Certificate of Deposit
Bank time deposit where the bank pays you interest to hold money in their accounts for a certain period of time.
The difference between the US Treasury and the CD tell you how liquid the markets are

Commercial Paper
Short term unsecured debt issued by large corporations
Sometimes backed by a bank line of credit
Yield depends on time to maturity and credit rating
Trades in the secondary markets and could be quite liquid
Ie subprime mortgages

Bankers Acceptance
Order to a bank by a banks customer to pay a sum of money at a future date, typically within six months
Can be traded in the secondary markets after accepted by the bank
Used widely in foreign trde where the creditworthiness of one trader is unknown to the trading partner
Sell at discount from face

Eurodollars
Dollar denominated deposits at foreign banks or foreign branches of American banks
Advantage of Eurodollar CD vs Eurodollar Time Deposit is that the holder can sell the asset to realize cash before maturity
Considered riskier, offer higher yields and are often less liquid

Repurchase Agreement (REPOS)

────────────────────

--- OBJECTIVE A ---
Please translate this sentence from the money market notes into Spanish: "Advantage of Eurodollar CD vs Eurodollar Time Deposit is that the holder can sell the asset to realize cash before maturity"
--- OBJECTIVE B ---
Reproduce the money market notes between "Bankers Acceptance" and "Repurchase Agreement (REPOS)", inclusive, switching "foreign" to "overseas".

--- DATASET EXCERPT ---
────────────────────

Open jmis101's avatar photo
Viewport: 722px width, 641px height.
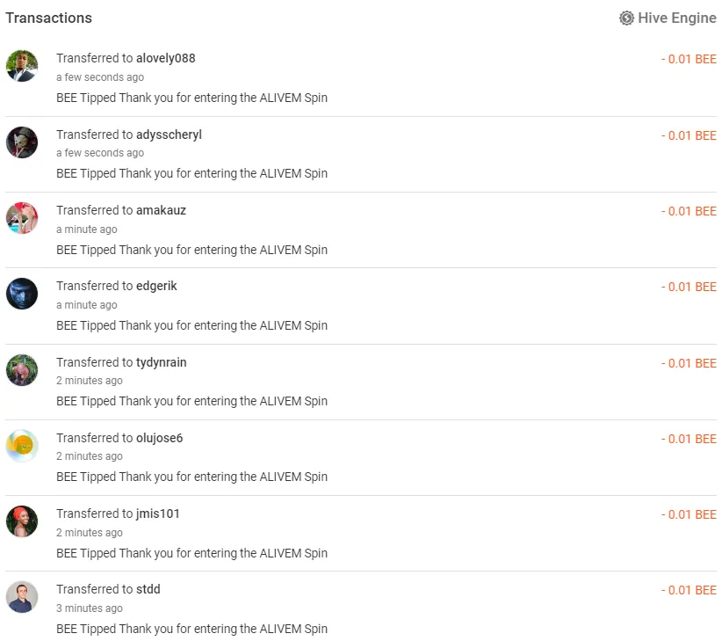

────────────────────

--- COMPLETE RESPONSE A ---
La ventaja de un CD en eurodólares frente a un depósito a plazo en eurodólares es que el tenedor puede vender el activo para obtener efectivo antes del vencimiento.

--- COMPLETE RESPONSE B ---
Bankers Acceptance
Order to a bank by a banks customer to pay a sum of money at a future date, typically within six months
Can be traded in the secondary markets after accepted by the bank
Used widely in overseas trde where the creditworthiness of one trader is unknown to the trading partner
Sell at discount from face

Eurodollars
Dollar denominated deposits at overseas banks or overseas branches of American banks
Advantage of Eurodollar CD vs Eurodollar Time Deposit is that the holder can sell the asset to realize cash before maturity
Considered riskier, offer higher yields and are often less liquid

Repurchase Agreement (REPOS)